Strategic Boundaries vs. Performative Availability
Not all availability expectations are equal. Some matter for patient care. Some matter for your reputation. Some are pure performance with no real benefit to anyone. Learning to distinguish between them is essential.
Patient care availability is non-negotiable during your clinical responsibilities. If you’re on call, you’re on call. If a patient you admitted is decompensating, you need to be reachable. This isn’t toxic culture—it’s the job.
Reputation availability is more nuanced. Showing up to grand rounds, being present for teaching moments, and responding reasonably quickly to attending questions about your patients—these build the social capital that affects your evaluations, letters, and fellowship prospects. You can push back on some of this, but there’s a cost.
Performative availability is the stuff that benefits no one except the ego of whoever’s demanding it. The 10 p.m. text about something that could wait until morning. The expectation that you’ll stay late just to be seen staying late. The ‘optional’ weekend events that everyone knows aren’t optional. This is where boundaries matter most—and where you have the most room to push back.
How to Set Boundaries Without Tanking Your Career
First, pick your battles. You can’t fight every expectation, so choose the ones that matter most to your wellbeing. For some people, that’s protecting weekends; for others, it’s having phone-free evenings. Decide what’s non-negotiable, and be flexible on the rest.
Second, be strategic about visibility. If you’re going to leave at 5 p.m., make sure your work is done and documented. If you’re going to skip the optional social event, make sure you show up at the next one. The goal is to be seen as someone who delivers results, not someone who’s constantly unavailable.
Third, find your allies. Not every attending expects 24/7 availability. Identify the ones who respect boundaries and cultivate those relationships. Their letters and evaluations will matter just as much as anyone else’s.
Fourth, think about the long game. Residency is temporary. When you’re job searching, you’ll have real leverage to negotiate call schedules, weekend expectations, and work-from-home flexibility. The positions that offer sustainable schedules exist—they’re just not evenly distributed. Knowing what you want makes it easier to find.
The Real Question
Can you be a good doctor without being available 24/7? Yes. Patient care requires focused availability during clinical responsibilities, not constant accessibility. The best physicians aren’t the ones who never disconnect—they’re the ones who show up fully present when it matters because they’ve actually recovered in between.

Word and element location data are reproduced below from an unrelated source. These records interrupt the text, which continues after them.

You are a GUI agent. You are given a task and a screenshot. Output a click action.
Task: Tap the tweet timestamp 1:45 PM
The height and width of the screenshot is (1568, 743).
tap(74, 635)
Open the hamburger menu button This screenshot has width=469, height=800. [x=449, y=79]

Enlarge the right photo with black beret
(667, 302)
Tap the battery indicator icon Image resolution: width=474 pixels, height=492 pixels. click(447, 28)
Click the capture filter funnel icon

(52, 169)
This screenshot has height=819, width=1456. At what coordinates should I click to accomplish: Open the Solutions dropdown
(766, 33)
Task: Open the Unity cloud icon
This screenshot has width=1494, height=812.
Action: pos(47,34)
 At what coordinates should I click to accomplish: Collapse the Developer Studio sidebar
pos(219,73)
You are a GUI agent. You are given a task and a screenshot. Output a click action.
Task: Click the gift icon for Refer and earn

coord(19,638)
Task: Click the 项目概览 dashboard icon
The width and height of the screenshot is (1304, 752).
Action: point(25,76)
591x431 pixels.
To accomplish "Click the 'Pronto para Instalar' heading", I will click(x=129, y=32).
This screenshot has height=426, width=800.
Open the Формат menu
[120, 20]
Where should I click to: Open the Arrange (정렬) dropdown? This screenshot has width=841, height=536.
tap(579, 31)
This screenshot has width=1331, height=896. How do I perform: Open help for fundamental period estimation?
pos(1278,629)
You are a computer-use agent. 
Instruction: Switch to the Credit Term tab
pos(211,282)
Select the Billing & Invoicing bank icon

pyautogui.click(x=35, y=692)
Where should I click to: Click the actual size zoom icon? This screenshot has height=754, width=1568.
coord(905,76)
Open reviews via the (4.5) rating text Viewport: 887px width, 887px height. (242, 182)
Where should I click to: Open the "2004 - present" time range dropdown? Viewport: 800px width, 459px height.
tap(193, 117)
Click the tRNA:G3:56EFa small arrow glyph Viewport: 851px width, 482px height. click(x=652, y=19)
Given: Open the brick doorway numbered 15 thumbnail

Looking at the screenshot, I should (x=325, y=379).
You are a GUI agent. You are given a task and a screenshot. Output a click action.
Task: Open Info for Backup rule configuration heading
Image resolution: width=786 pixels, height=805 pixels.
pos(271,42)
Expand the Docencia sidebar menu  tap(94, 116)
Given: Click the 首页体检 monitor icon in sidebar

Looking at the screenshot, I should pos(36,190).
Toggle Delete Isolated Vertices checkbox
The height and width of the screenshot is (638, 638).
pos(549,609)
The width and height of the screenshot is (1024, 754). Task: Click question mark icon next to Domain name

The culture is changing, but it’s changing slowly and unevenly. Your job isn’t to single-handedly fix medicine’s toxic relationship with availability. It’s to work through the current system strategically while building toward a career that’s actually sustainable. That means picking your battles, protecting what matters most, and remembering that the goal isn’t to prove you can endure anything—it’s to still want to practice medicine in 20 years. What does that look like on a Tuesday at 2 a.m., when the pager goes off and your own life is waiting in the next room?